ADVERTISEMENT – CONTINUED BELOW
Sooner or later, you’ll realize that no matter how much you kiss this ice toad, he won’t warm up, turn into a person, or appreciate your efforts. You will leave with great relief and swear to only contact men who can love you and say so unequivocally. And then there is a high probability that Velcro will show up for you.
At first it will seem that the Lord has heard your prayers and decided to reward you – so much warmth and adoration will fall on you. He will talk about love three days after they meet, and after the first sexual intercourse he will clarify that you are almost married. He will change his status in social networks, hang joint photos, decorate the house with new shelves for your cosmetics and put pink slippers with soft toys on the threshold.
This, of course, is happiness, only you still know little about this person and are somewhat bewildered. He calls all the time, writes sweet text messages, lives from meeting to meeting, and you feel guilty because it’s too fast for love. With a careful attempt to restore distance, offended to death. The first scene can happen literally in a week – you didn’t answer the phone and you tore her heart to pieces. That’s not a reason to leave, but enough to make you realize you’re a pig and a toad from the first paragraph.
The sad thing is that it is impossible to feed a velcro. You can even start living together, he will still blame you for the lack of attention, the presence of girlfriends, the desire to be alone at least in the bathroom and in the “detached mimicry”. You won’t be able to convince him of your love with anything, so, out of pain and mistrust, he may begin to secretly change. Very soon, I must say, it will start, but you trampled on his feelings the first week, as we remember, and you still trample them.
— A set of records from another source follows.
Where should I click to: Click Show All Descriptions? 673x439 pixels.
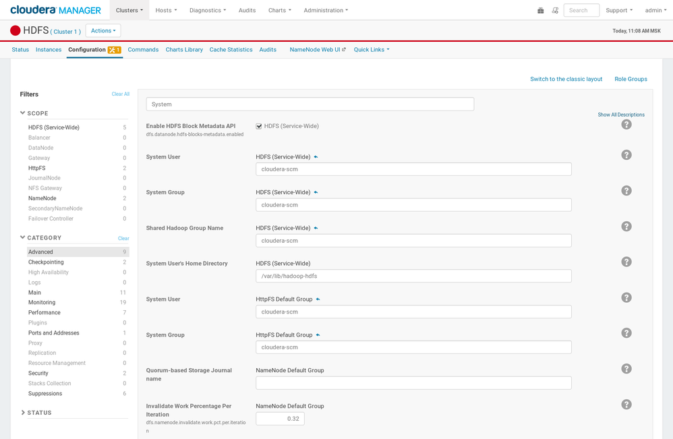(x=621, y=115)
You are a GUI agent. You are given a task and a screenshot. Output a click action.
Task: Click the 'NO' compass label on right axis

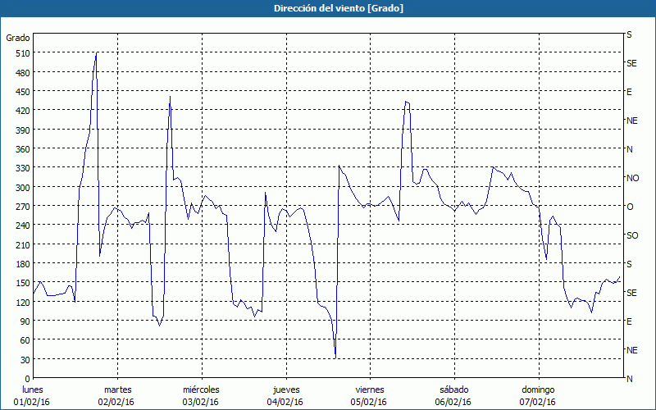[632, 178]
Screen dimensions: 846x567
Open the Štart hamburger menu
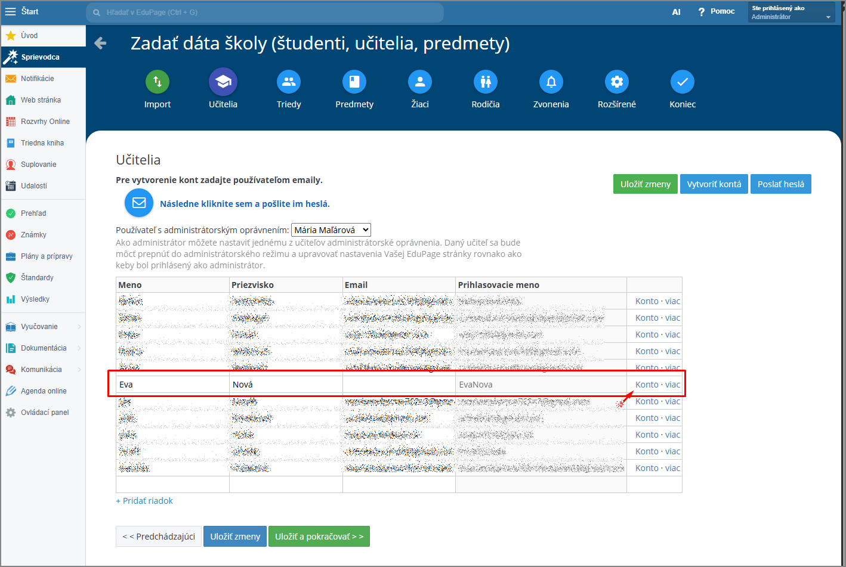tap(11, 11)

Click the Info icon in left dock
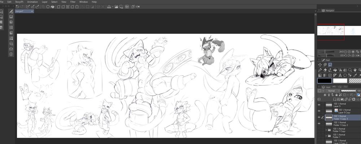11,54
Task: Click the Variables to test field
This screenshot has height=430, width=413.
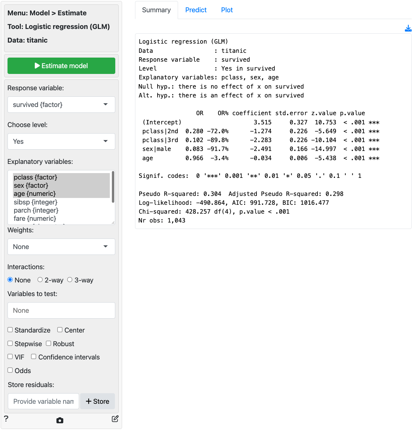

Probably, people will say that you are sneering – a solitaire and Velcro are so different, but not everything is the case for you. In fact, they are similar. Both have a problem with intimacy and boundaries, they don’t know how to create the right distance so as not to turn away from a partner and “hurt” about him. In addition, over the course of a person’s life is able to “molt” Velcro alone and upside down. One woman wanted air and thus broke his heart – and the next he will torment with stories about how he is afraid of pain and how unbearably lonely he feels. An intimophobe is capable of deciding one day that he has met the One and clings to her like an octopus. In any case, it will be an unhealthy and painful relationship, because such relationships do not know how to go normally – either suffocate or freeze. And they will always blame you for everything. Well, who else?
Source: The Voice Mag

Emma Jack is a writer at Gossipify, covering fashion, beauty, lifestyle, and pop culture trends. She stays current on the latest trends and offers readers up-to-date information on what’s hot in the industry. With a background in fashion journalism from Parsons School of Design, she offers a unique perspective and analysis of current trends.